Task details> Would you give again, exactly, the lines running from the line with "You are a computer-use" to the end of the data below, both included?

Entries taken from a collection
::::::
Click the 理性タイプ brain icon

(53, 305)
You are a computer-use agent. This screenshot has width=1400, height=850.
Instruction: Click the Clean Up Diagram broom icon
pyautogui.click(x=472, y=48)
::::::
Written response>
You are a computer-use agent. This screenshot has width=1400, height=850.
Instruction: Click the Clean Up Diagram broom icon
pyautogui.click(x=472, y=48)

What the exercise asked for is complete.